What this task involves:
Print the data verbatim. Leave every image out.

Supplied material:
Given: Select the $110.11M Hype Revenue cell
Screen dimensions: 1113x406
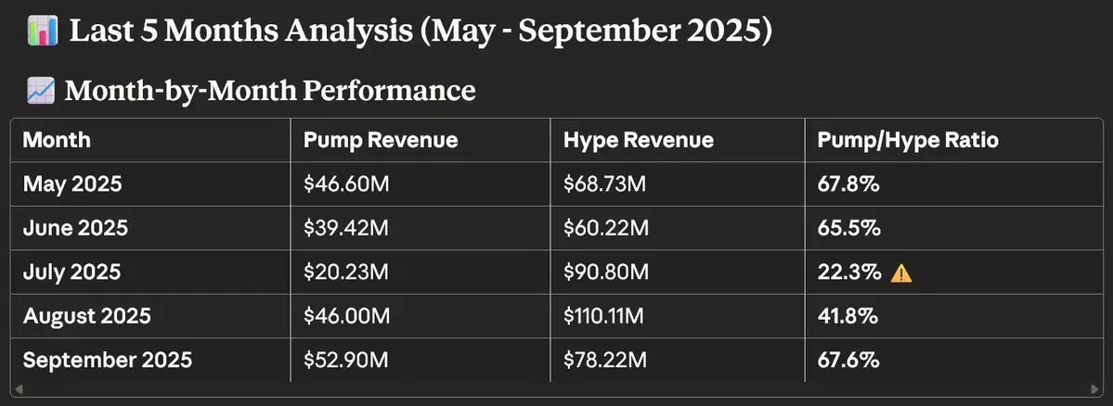Looking at the screenshot, I should tap(603, 316).
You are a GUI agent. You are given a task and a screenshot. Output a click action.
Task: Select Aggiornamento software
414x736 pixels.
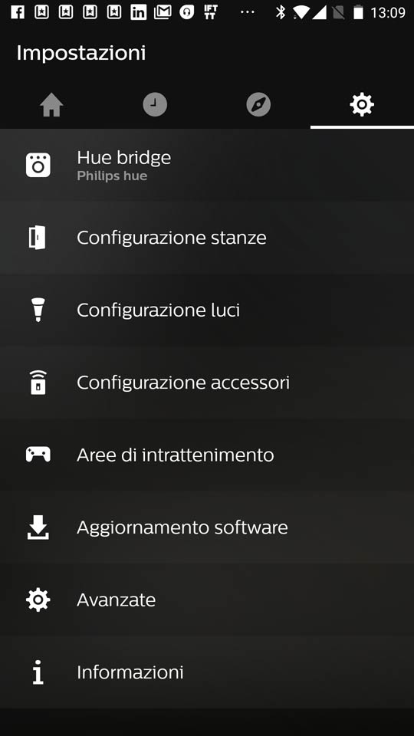pyautogui.click(x=207, y=527)
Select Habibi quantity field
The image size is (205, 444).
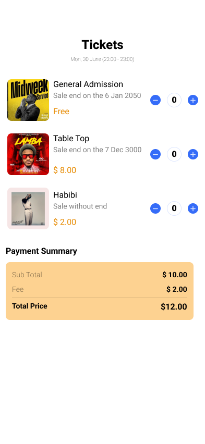(174, 208)
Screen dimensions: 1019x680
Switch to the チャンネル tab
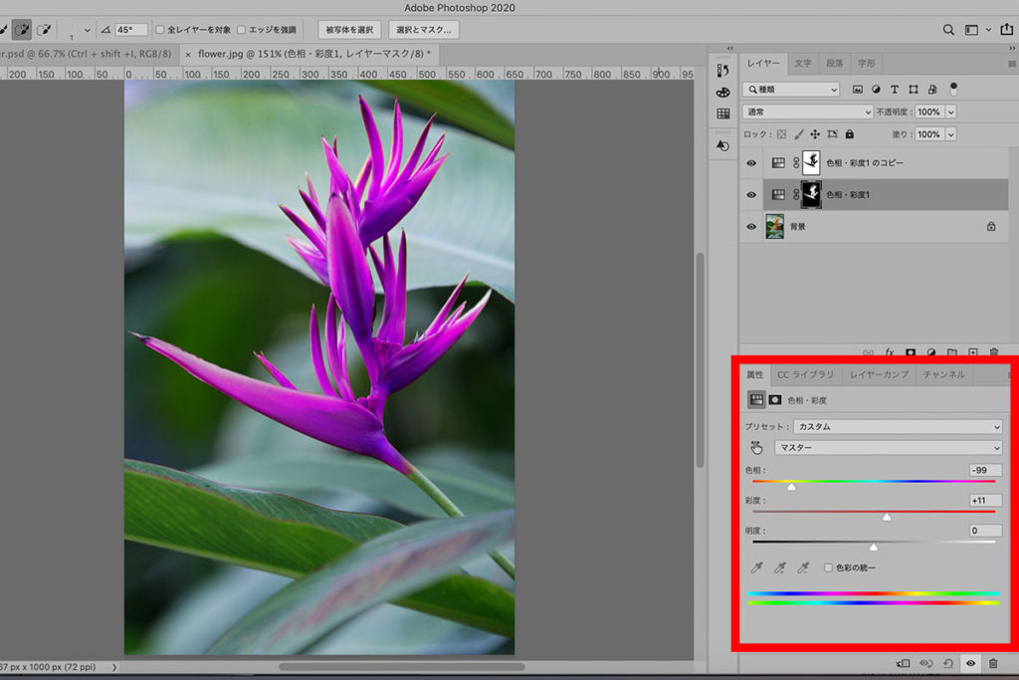click(x=943, y=374)
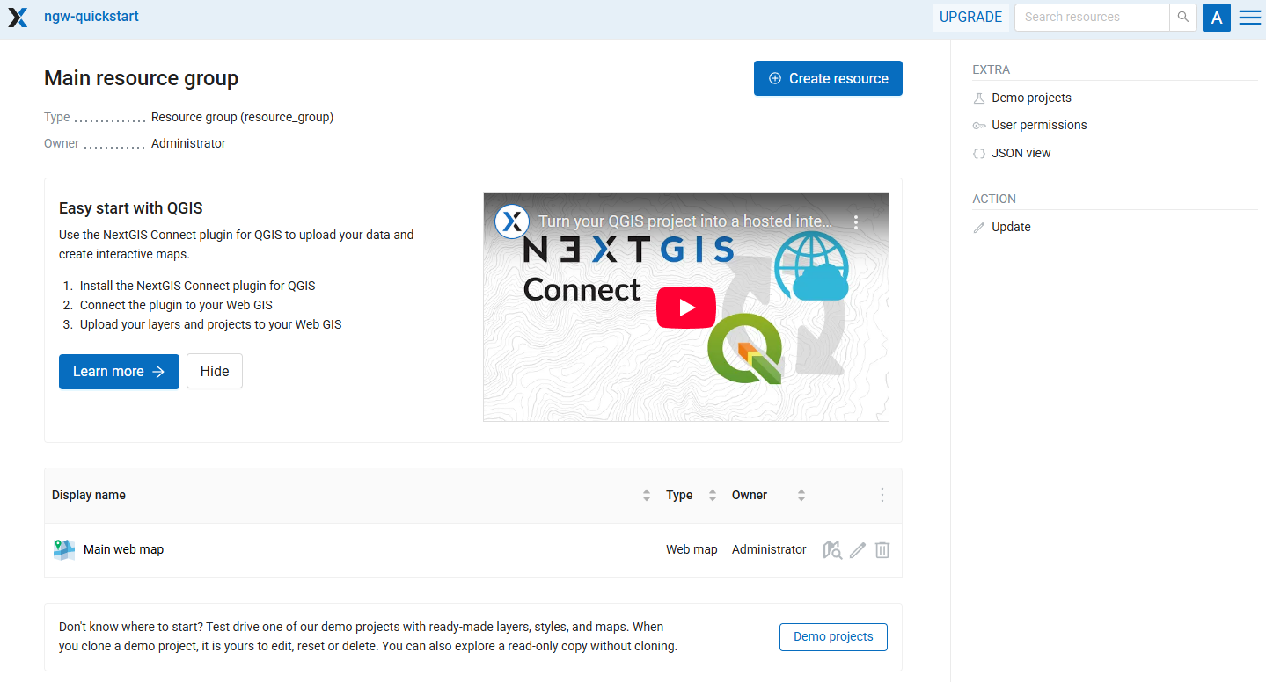
Task: Preview Main web map with display icon
Action: (832, 550)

Response:
Given: Select the $110.11M Hype Revenue cell
Screen dimensions: 1113x406
Looking at the screenshot, I should tap(603, 316).
You are a GUI agent. You are given a task and a screenshot. Output a click action.
Task: Select Aggiornamento software
414x736 pixels.
pyautogui.click(x=207, y=527)
Select Habibi quantity field
The image size is (205, 444).
(174, 208)
Screen dimensions: 1019x680
Switch to the チャンネル tab
click(x=943, y=374)
Task: Preview Main web map with display icon
Action: (832, 550)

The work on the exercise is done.